What the task requires:
Copy the lines below word for word, omitting the pictures.

Target position records:
<<<<
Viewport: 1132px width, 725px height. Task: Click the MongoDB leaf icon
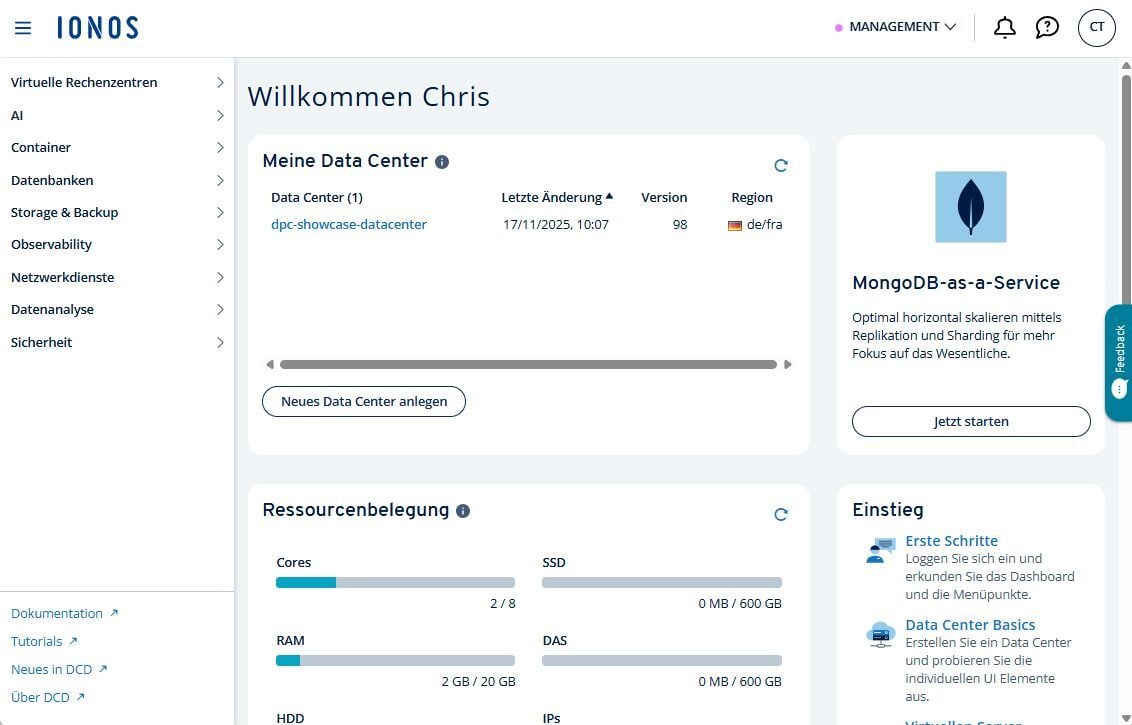click(970, 207)
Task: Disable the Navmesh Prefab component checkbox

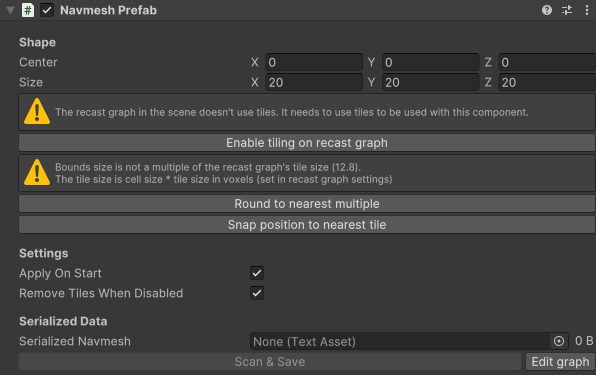Action: coord(47,10)
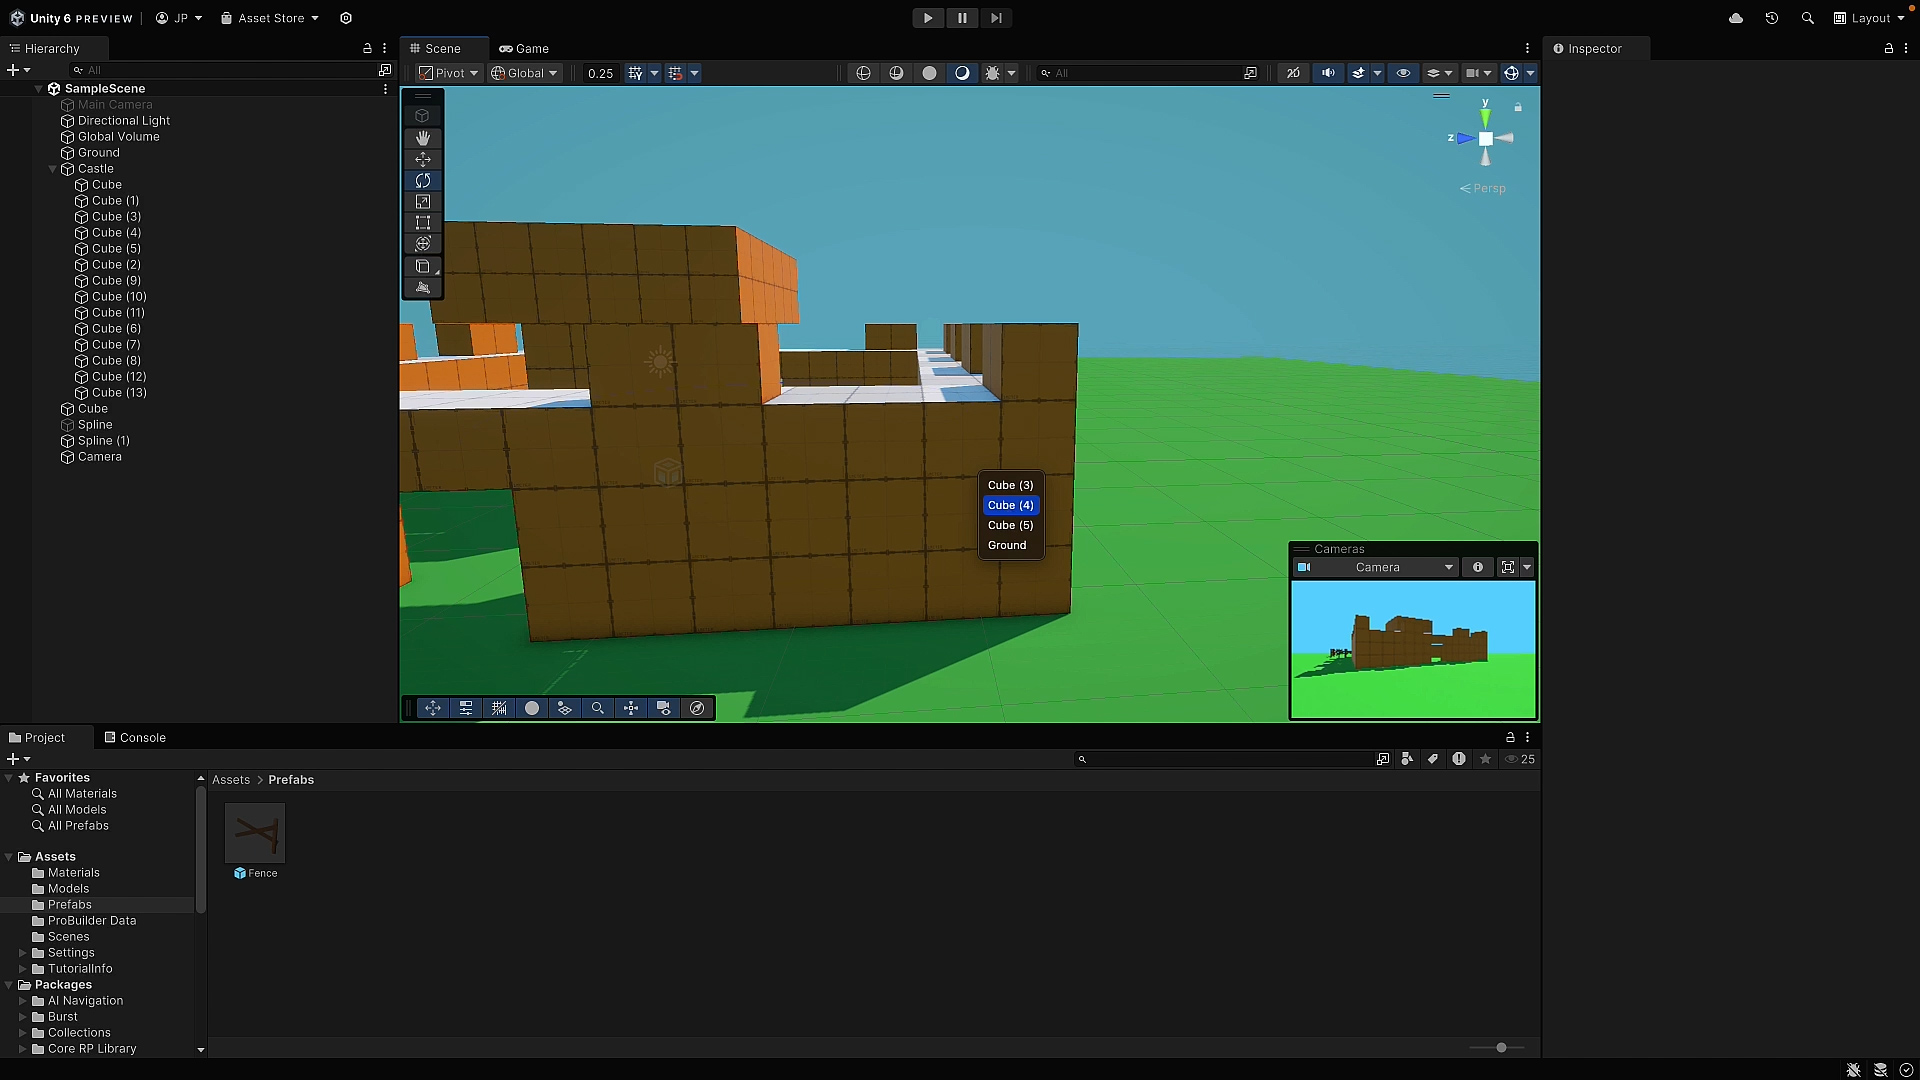Viewport: 1920px width, 1080px height.
Task: Toggle scene audio mute button
Action: pos(1328,73)
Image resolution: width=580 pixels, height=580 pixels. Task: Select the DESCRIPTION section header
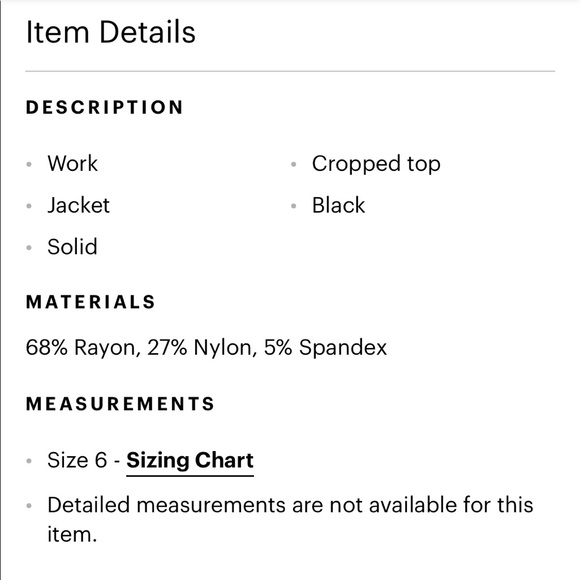click(x=104, y=107)
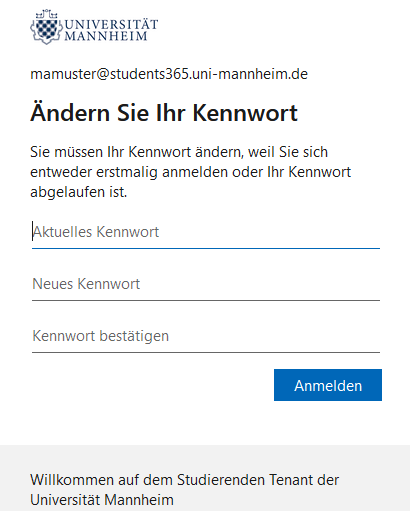This screenshot has width=410, height=511.
Task: Click the paragraph explaining the password change
Action: tap(190, 172)
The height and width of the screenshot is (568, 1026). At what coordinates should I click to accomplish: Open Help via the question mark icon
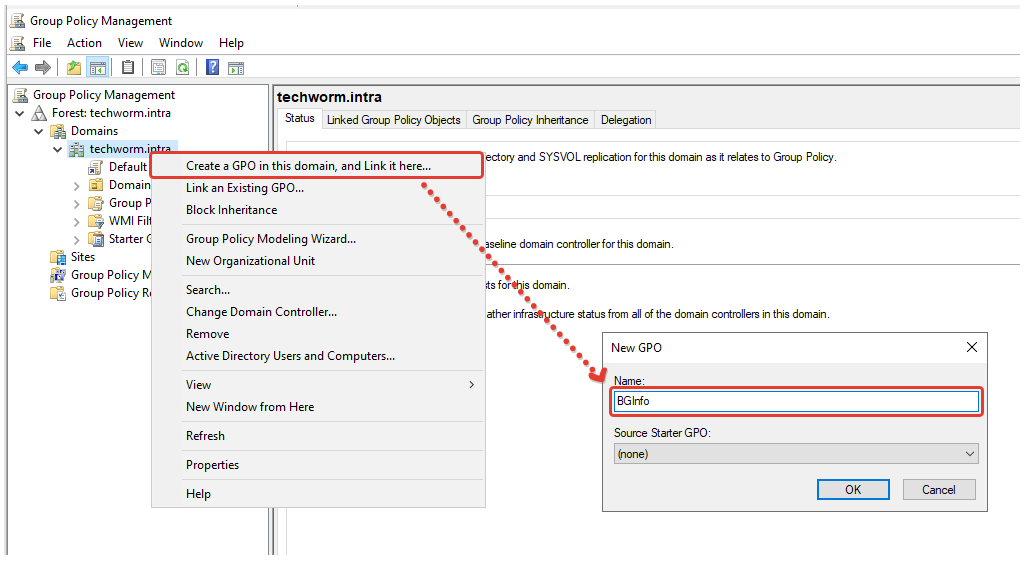(x=212, y=67)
>>>>
Answer for this exercise:
Viewport: 1132px width, 725px height. Task: Click the MongoDB leaf icon
click(970, 207)
Task: Disable the Navmesh Prefab component checkbox

Action: coord(47,10)
Viewport: 1920px width, 1080px height.
Task: Toggle scene audio mute button
Action: pos(1328,73)
Image resolution: width=580 pixels, height=580 pixels. Task: Select the DESCRIPTION section header
click(x=104, y=107)
This screenshot has width=410, height=511.
Task: Click the paragraph explaining the password change
Action: tap(190, 172)
The height and width of the screenshot is (568, 1026). At what coordinates should I click to accomplish: Open Help via the question mark icon
(x=212, y=67)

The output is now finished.